Work to do
Copy the data below verbatim, from the line that contains "Image resolution: width=472" to the line that contains "tap(326, 435)", including both of those lines.

Records for this exercise
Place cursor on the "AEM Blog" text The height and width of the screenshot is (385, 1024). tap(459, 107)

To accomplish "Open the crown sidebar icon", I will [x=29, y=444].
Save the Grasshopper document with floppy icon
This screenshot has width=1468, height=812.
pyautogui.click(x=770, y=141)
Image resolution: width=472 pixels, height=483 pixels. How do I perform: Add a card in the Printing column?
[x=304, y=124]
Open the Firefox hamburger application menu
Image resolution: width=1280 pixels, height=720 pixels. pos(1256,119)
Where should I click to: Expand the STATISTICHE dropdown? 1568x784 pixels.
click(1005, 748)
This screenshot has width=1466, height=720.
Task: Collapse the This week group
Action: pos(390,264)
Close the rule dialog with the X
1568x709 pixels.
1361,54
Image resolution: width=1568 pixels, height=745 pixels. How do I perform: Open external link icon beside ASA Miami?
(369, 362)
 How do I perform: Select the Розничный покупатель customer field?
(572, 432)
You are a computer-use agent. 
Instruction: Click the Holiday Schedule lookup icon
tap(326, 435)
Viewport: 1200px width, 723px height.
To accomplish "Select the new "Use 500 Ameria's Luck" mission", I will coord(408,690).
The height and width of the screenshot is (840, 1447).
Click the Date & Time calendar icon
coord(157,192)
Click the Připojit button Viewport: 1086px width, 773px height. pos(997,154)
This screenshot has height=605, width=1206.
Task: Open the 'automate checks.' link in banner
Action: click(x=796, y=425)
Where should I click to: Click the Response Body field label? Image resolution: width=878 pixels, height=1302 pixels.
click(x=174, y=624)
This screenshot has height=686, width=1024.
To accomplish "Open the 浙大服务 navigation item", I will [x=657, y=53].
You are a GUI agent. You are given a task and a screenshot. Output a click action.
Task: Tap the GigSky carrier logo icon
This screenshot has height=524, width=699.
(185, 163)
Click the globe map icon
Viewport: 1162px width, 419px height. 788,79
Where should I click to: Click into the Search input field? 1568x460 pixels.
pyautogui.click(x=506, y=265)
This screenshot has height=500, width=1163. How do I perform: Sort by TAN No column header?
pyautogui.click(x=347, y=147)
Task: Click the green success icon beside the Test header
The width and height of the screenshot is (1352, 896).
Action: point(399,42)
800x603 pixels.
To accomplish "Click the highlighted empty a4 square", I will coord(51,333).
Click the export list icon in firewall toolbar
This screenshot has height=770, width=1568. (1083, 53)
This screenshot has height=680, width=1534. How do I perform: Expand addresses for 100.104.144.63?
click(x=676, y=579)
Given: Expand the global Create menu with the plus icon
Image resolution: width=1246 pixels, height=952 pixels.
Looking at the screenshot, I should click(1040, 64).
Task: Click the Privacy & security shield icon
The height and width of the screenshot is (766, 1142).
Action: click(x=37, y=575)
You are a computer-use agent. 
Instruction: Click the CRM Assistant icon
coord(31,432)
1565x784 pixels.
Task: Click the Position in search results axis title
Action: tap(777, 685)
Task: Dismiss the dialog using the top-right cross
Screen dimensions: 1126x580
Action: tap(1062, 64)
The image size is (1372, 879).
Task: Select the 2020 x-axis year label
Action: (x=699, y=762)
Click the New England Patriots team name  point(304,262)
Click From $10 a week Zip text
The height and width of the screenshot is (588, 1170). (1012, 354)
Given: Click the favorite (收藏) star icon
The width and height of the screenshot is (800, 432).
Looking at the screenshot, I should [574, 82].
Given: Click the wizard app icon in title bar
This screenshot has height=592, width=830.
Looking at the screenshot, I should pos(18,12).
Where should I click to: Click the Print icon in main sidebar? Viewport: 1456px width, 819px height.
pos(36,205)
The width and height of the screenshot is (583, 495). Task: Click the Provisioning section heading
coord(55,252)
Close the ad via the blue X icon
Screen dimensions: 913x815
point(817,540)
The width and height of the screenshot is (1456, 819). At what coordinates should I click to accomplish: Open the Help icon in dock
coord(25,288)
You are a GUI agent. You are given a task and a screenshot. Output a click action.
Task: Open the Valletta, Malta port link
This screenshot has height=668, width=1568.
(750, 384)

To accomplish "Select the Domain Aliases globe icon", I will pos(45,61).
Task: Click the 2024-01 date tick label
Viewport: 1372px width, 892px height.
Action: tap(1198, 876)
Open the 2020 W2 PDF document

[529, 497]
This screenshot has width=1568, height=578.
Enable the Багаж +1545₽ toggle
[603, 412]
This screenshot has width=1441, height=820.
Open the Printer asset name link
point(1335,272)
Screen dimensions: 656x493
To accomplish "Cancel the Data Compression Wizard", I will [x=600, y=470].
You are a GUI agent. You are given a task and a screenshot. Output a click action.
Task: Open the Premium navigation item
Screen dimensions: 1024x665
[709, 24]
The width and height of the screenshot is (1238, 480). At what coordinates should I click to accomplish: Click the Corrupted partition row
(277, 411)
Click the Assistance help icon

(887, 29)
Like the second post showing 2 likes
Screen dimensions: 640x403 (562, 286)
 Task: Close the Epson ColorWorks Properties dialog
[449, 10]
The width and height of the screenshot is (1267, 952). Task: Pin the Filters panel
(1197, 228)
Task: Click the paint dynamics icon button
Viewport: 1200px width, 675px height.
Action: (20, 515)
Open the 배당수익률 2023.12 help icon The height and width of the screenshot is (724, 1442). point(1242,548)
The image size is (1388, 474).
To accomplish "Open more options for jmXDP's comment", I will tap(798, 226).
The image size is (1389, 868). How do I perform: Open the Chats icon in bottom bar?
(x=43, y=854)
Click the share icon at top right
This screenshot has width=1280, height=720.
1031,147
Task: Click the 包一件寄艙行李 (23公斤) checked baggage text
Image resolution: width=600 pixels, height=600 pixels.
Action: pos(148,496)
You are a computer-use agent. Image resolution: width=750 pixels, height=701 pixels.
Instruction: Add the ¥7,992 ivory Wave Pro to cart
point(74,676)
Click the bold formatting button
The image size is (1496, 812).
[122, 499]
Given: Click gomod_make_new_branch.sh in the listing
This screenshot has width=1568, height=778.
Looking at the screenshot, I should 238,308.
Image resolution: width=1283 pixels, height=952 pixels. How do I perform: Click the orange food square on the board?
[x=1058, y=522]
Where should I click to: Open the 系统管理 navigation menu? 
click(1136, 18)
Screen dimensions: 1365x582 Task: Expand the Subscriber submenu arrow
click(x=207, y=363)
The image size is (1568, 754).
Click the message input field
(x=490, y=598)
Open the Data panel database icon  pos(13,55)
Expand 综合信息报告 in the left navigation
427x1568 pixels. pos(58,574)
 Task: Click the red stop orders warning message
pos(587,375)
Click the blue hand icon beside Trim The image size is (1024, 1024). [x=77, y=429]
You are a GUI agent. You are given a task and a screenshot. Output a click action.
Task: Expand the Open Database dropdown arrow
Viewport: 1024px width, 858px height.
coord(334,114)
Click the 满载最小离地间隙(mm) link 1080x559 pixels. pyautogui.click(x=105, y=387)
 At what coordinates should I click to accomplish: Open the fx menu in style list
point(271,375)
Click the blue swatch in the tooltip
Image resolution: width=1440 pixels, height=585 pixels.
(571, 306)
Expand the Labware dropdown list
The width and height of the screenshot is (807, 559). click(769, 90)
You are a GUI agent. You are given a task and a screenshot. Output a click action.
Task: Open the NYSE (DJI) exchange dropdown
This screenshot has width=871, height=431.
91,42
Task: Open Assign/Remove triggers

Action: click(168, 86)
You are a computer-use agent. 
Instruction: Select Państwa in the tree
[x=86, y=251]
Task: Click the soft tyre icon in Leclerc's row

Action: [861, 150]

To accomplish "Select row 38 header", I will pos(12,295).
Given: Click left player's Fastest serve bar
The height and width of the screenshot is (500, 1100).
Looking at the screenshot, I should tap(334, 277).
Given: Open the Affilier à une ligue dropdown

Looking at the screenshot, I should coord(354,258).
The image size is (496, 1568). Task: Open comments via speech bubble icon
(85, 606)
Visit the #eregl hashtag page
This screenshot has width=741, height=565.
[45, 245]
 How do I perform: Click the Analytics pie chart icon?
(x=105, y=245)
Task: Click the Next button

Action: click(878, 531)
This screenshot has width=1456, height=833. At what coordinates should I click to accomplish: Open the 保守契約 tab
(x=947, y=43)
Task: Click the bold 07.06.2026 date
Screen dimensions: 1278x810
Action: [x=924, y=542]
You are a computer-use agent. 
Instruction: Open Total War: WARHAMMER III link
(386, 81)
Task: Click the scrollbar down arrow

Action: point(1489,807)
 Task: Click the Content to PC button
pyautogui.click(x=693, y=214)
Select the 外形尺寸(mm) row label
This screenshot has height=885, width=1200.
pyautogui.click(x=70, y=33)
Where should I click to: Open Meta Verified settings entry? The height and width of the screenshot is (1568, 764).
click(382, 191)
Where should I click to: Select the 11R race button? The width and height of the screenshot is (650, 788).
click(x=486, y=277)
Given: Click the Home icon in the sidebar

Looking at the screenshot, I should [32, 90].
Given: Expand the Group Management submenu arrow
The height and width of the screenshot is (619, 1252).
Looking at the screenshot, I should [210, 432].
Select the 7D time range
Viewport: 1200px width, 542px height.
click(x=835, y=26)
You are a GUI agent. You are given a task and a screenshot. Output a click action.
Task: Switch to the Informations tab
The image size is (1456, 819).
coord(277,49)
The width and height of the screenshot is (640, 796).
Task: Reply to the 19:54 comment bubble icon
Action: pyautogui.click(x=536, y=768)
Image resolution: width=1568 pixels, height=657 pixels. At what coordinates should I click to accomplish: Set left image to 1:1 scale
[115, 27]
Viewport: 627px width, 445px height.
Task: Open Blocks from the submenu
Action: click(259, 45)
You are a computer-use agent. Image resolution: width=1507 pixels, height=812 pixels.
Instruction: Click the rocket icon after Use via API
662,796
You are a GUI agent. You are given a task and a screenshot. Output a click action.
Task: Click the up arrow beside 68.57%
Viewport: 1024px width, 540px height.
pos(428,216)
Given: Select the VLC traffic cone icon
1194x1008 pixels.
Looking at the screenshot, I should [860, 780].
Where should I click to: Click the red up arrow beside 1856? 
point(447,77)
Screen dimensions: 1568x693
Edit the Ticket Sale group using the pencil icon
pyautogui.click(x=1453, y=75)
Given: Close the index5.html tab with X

Answer below
Image resolution: width=472 pixels, height=483 pixels. How do I perform: Add a card in the Printing column?
[x=304, y=124]
Open the Firefox hamburger application menu
Image resolution: width=1280 pixels, height=720 pixels. pos(1256,119)
Where should I click to: Expand the STATISTICHE dropdown? 1568x784 pixels.
click(1005, 748)
This screenshot has width=1466, height=720.
Task: Collapse the This week group
Action: pos(390,264)
Close the rule dialog with the X
1568x709 pixels.
1361,54
Image resolution: width=1568 pixels, height=745 pixels. How do I perform: Open external link icon beside ASA Miami?
(369, 362)
 How do I perform: Select the Розничный покупатель customer field?
(572, 432)
You are a computer-use agent. 
Instruction: Click the Holiday Schedule lookup icon
tap(326, 435)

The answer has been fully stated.